Monday, November 6, 2017

Distribution of Plan Assets to the Participant

As noted above, P usually should not withdraw Plan assets before reaching 59 1/2 to avoid the 10% penalty tax, and must take required minimum distributions after reaching the RBD to avoid the 50% tax (these required distributions provide a floor, not a ceiling; P is always free to withdraw more than the minimum amount). The required minimum distribution is determined actuarially; basically, P divides the amount of assets held in the Plan in any given year by his or her remaining life expectancy. P must elect either to use a fixed life expectancy or to recalculate it each year. By recalculating, P obtains greater deferral during his or her life, but may adversely affect beneficiaries deferral after Ps death (discussed below). If P does not make an affirmative election, P will be deemed to have irrevocably elected to recalculate. P also may have the option of using the joint lives of P and the beneficiary named in the Plan beneficiary designation, which reduces the required minimum distribution each year because the life expectancy is longer.
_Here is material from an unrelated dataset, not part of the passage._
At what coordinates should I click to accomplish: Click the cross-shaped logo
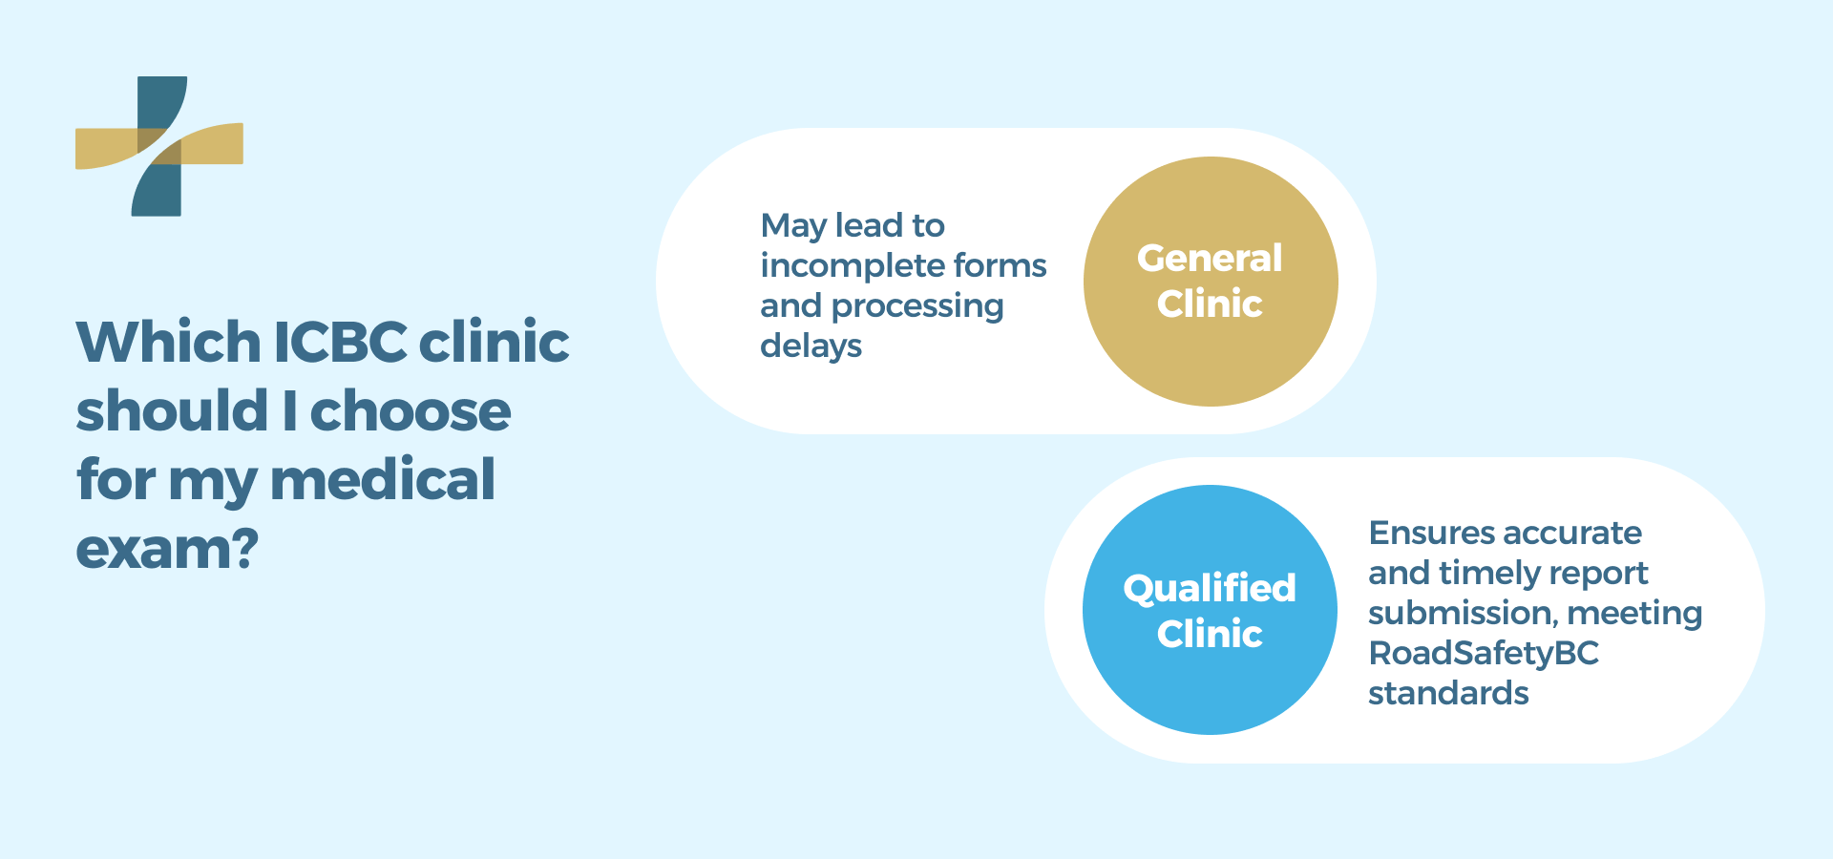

However, P can only use joint life expectancy if P has a "designated beneficiary" (DB). Designated beneficiary is a tax term of art; it means the beneficiary named on the beneficiary designation form on the earlier of Ps death or RBD, but only if that beneficiary is an individual. In other words, P can have an actual beneficiary, but not a DB, if P names a charity or Ps estate. A trust must qualify as a DB, but only if it is drafted to meet certain tax requirements. If P has named several beneficiaries, each must be an individual (or qualifying trust) for P to have a DB. If several beneficiaries are named, the oldest beneficiarys life expectancy is used. Finally, if P names an individual other than Ps spouse, that individual will be deemed to be no more than 10 years younger than P for purposes of determining Ps minimum required distributions.
Once P has reached the RBD and a DB has been determined, P cannot later change to a younger DB in order to increase the amount of deferral. However, if P later changes to an older beneficiary, or to a non-individual, that new beneficiarys life expectancy will be used and the amount of deferral decreases. In other words, P cannot help, but can only hurt, himself or herself by changing beneficiaries after the RBD.